Dont always follow the competition

Way back at the beginning of March, I wrote about the importance of keeping an eye on the competition. By doing this, you will be able to learn from the mistakes of your competitors. You will be able to learn what your competition does better than you, and you will be able to predict what features your members will want in the future.

Whilst it is important to always keep an eye on your competition, you shouldn’t follow them too quickly or too closely.

Why following the competition can cause problems

What works for your competition may not work for you

Whilst your competition may have a similar audience to your own, it is unlikely that the demographic will be identical. You should always bear this in mind when considering whether you need to keep up with any new features or changes in direction taken by your competitors.

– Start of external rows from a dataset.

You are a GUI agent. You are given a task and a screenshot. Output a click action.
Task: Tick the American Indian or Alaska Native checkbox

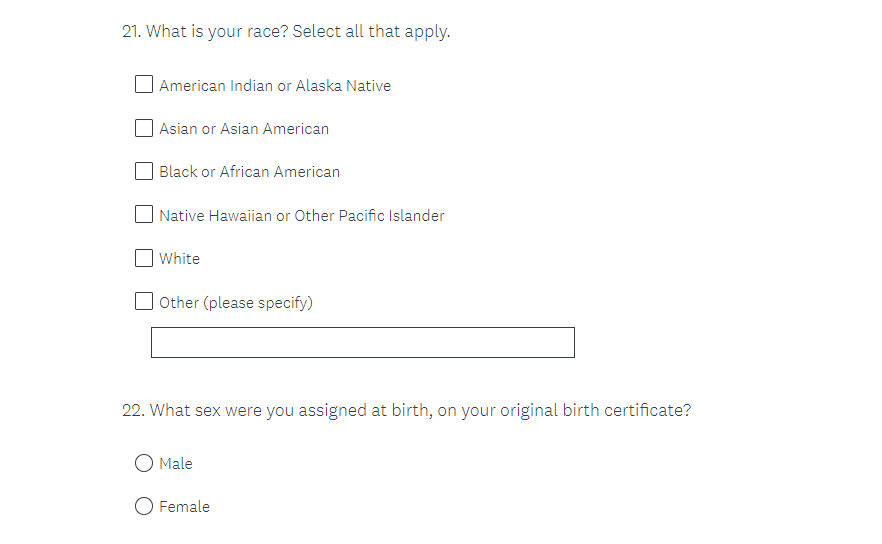[144, 85]
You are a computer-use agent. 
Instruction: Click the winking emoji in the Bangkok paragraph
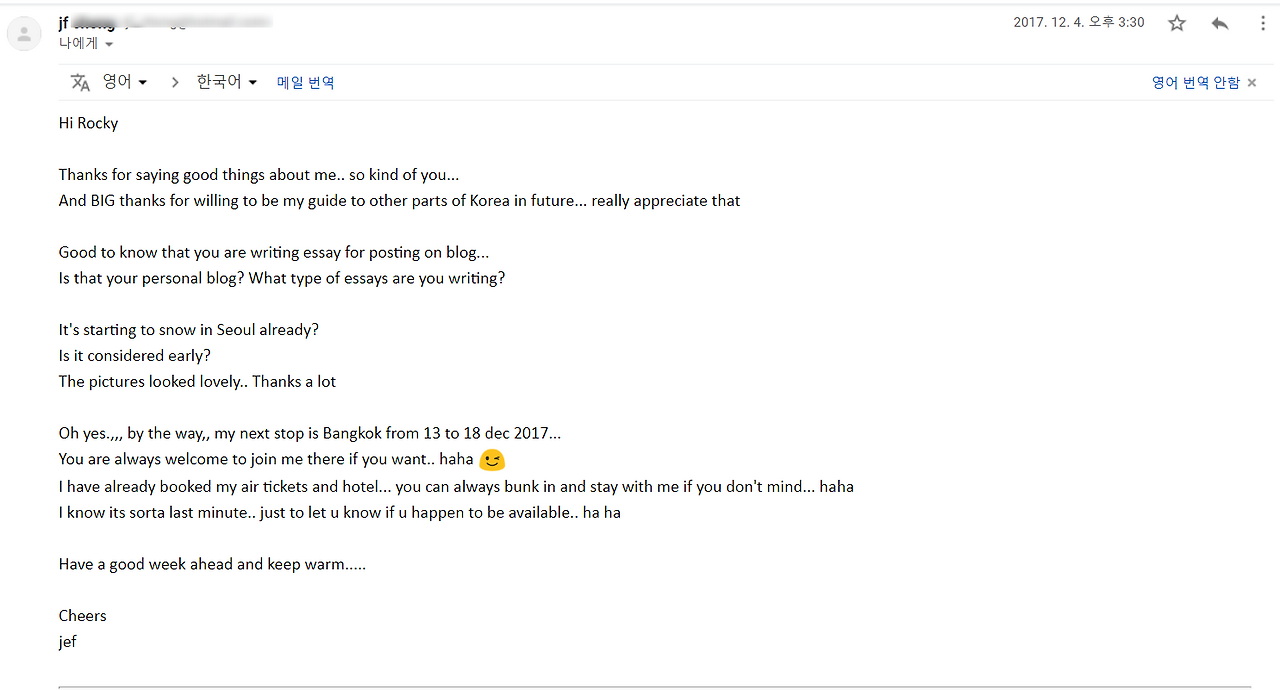491,460
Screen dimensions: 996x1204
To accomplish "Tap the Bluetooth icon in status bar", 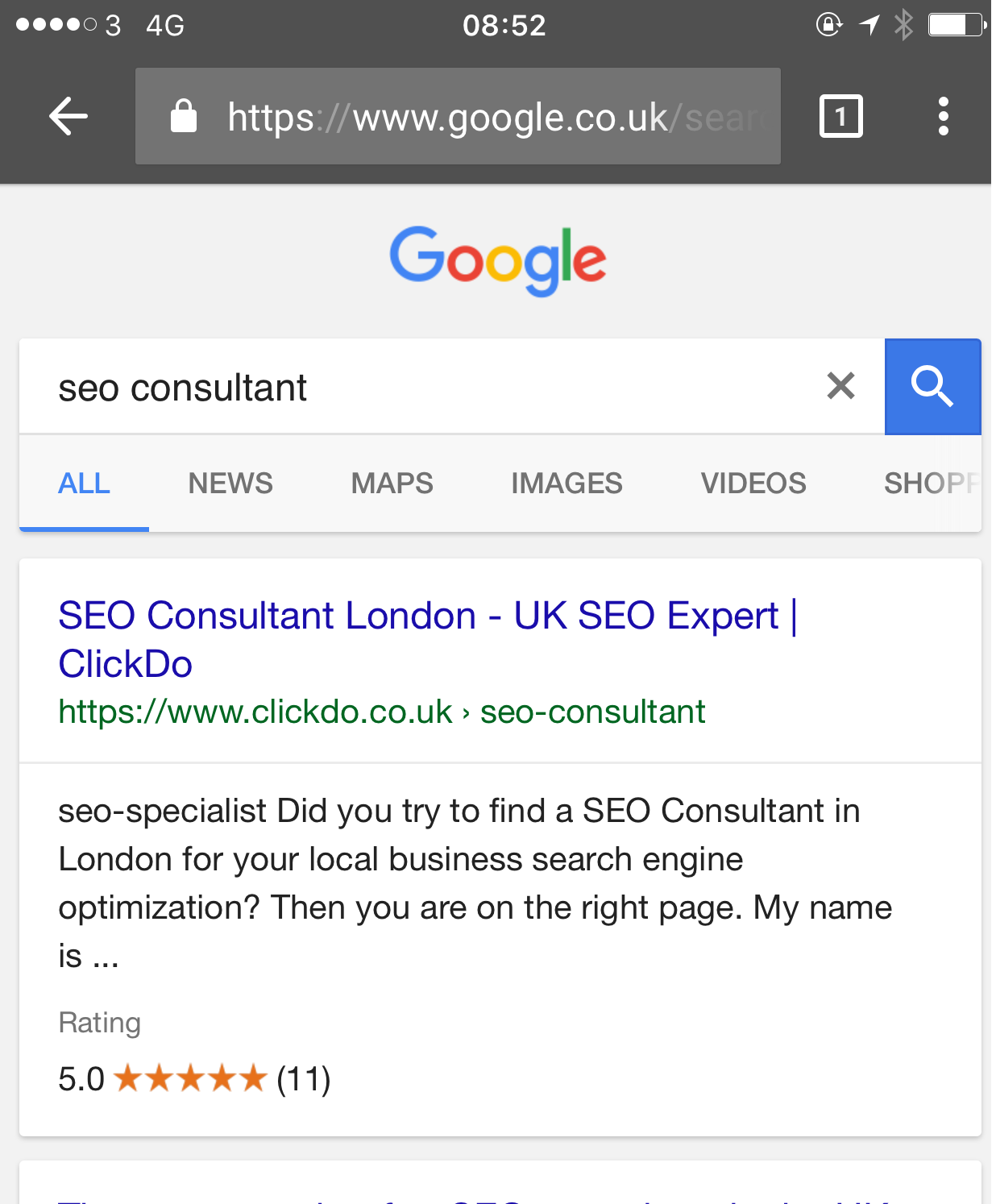I will pos(904,25).
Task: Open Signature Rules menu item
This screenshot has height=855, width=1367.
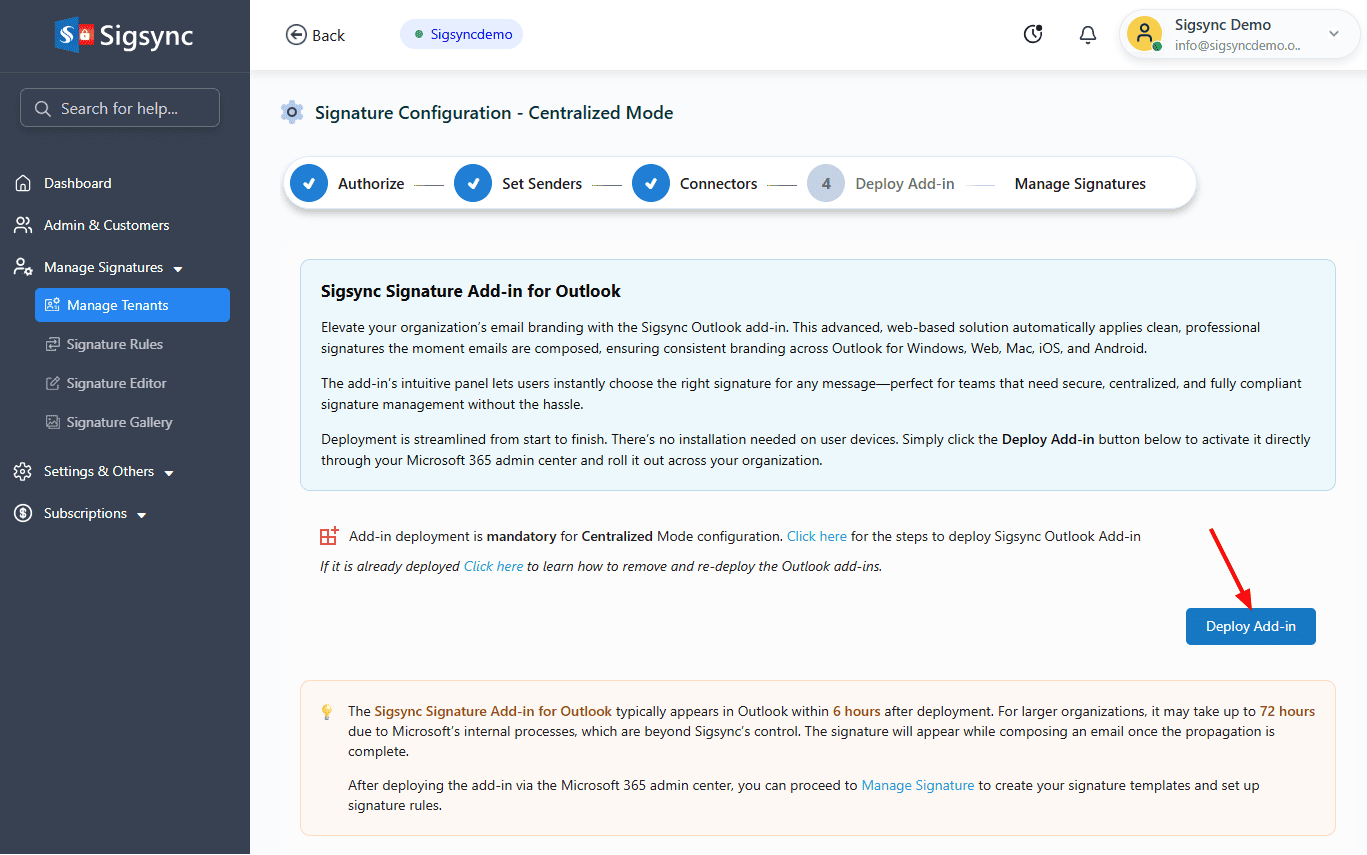Action: coord(114,344)
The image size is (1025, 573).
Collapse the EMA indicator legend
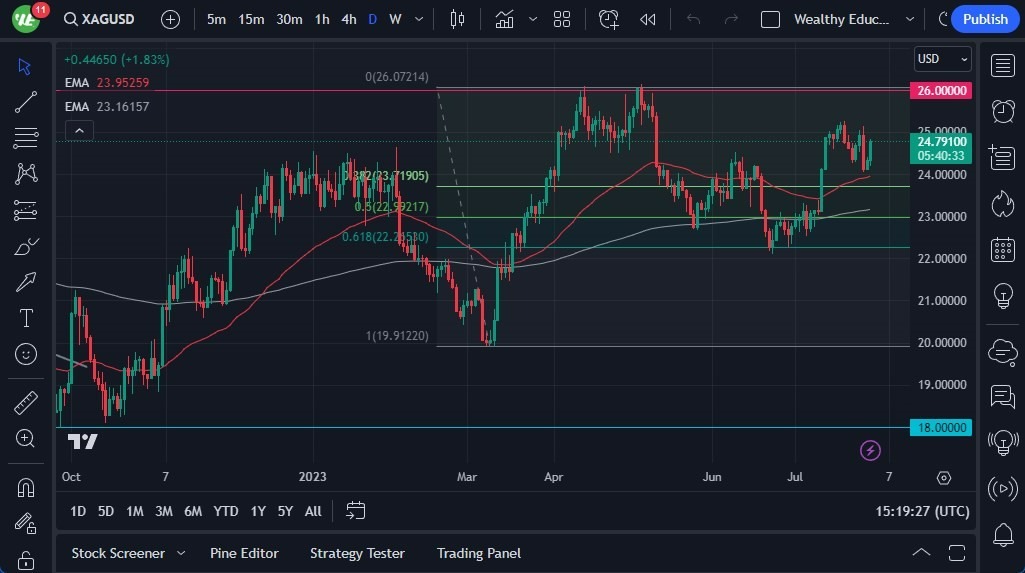[x=79, y=129]
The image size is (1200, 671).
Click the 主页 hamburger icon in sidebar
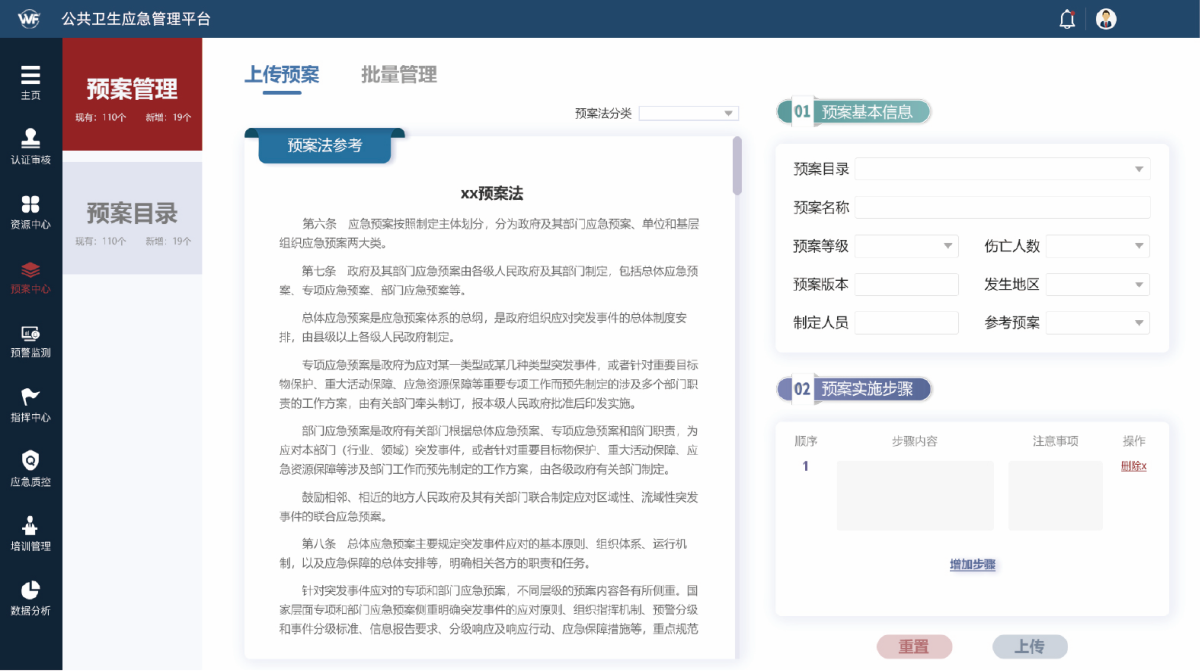coord(31,76)
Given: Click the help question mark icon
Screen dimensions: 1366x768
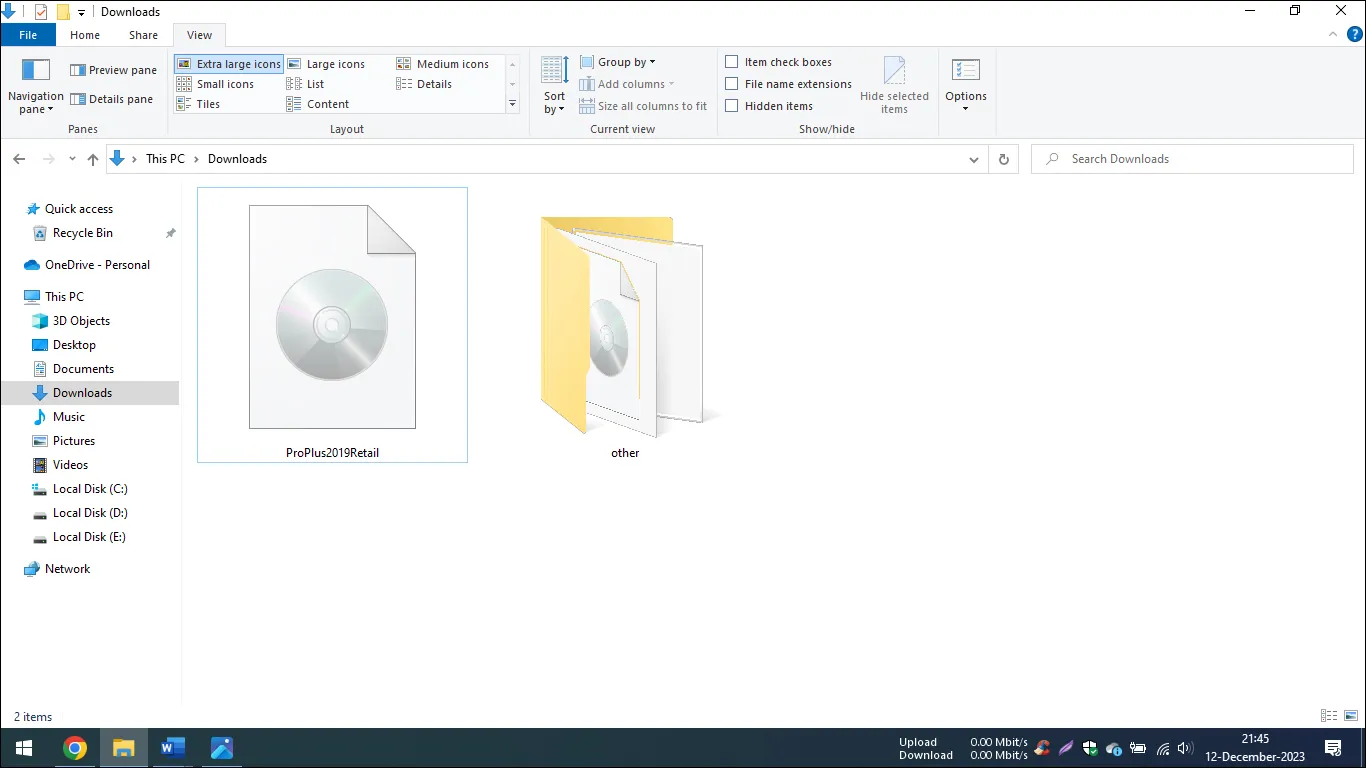Looking at the screenshot, I should 1353,34.
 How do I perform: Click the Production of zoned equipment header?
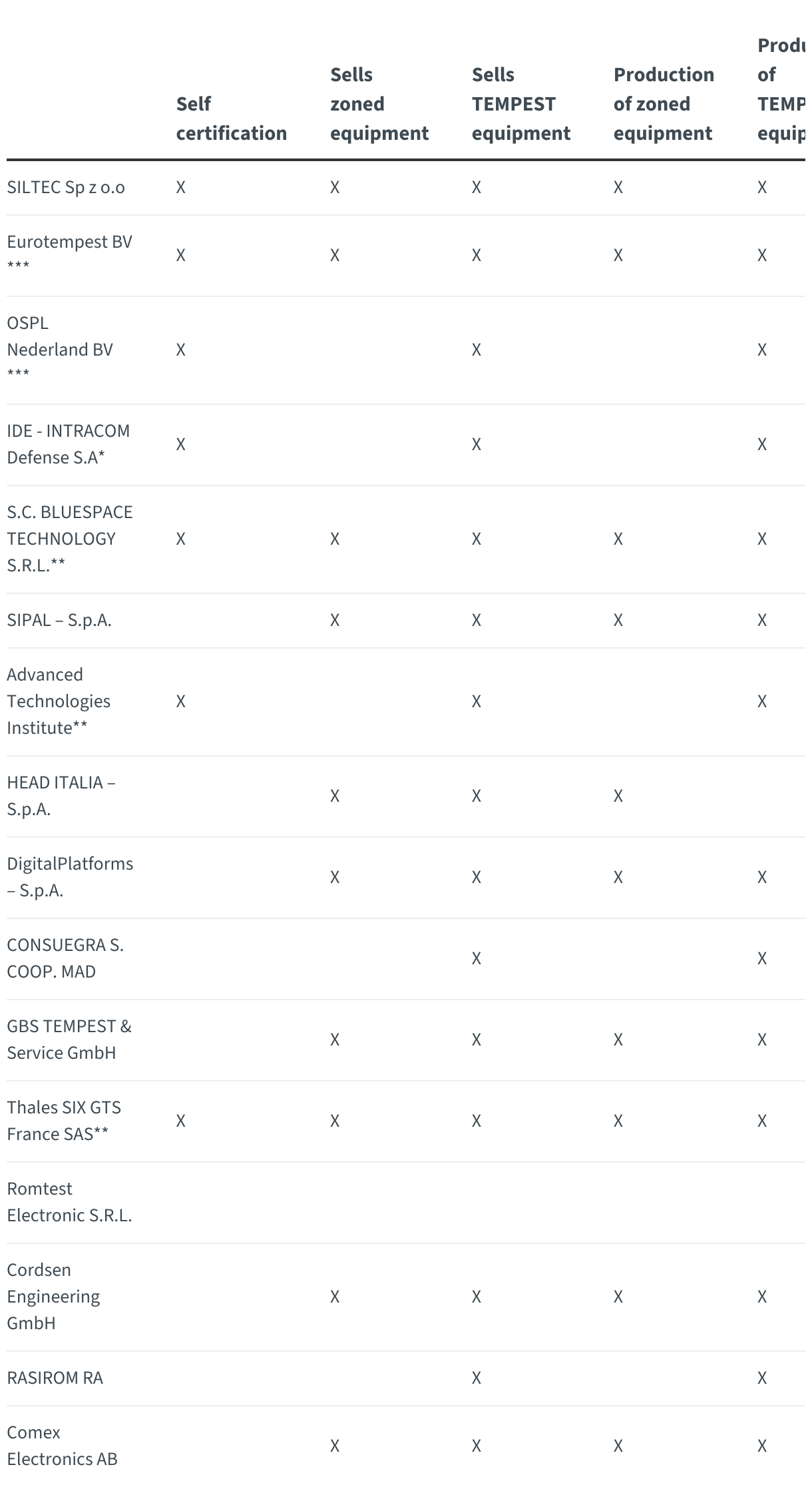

Your competition may decide to change their forum software from phpBB to vBulletin – your members may be confused and frustrated by such a change, though. Always consider just how similar the audience of your site and your competition really is.

Your members may have different wants and needs

Even if your community is based on the same subject as your competition, there may be differences between the wants and needs of your members. Whilst the members of your competitors may expect a lot of that site’s development to be undertaken by the site administrator, your members may expect to be consulted before any big decisions are made.

Your competitors’ members may be more tech-savvy than your own – therefore a new feature that requires some advanced computer knowledge to use properly may not be a good idea for your site.

Your community needs to be different

If all you do is follow your competitors, your community will offer nothing new. It is essential for your community to be differentiated from the competition. If you follow every new feature and every new direction your competitors take, your site will be boring and stale.

You need to ensure that your site always offers something different – this doesn’t have to be something obvious like using different software; it could be that your community simply has a different personality. Whatever the differentiation factor is, make sure your community has one!

You may have a different development strategy

Your competitors may have different development objectives to your own. They may want to focus on having a beautiful design with cutting edge software, whilst you may want to focus on a small, close-knit community with functionality over a gorgeous design.

You should only ever develop your community based on your own aims and objectives – what works for your competition may not necessarily work for you.

Let your competition influence your decisions, but don’t let your competition dominate your decisions.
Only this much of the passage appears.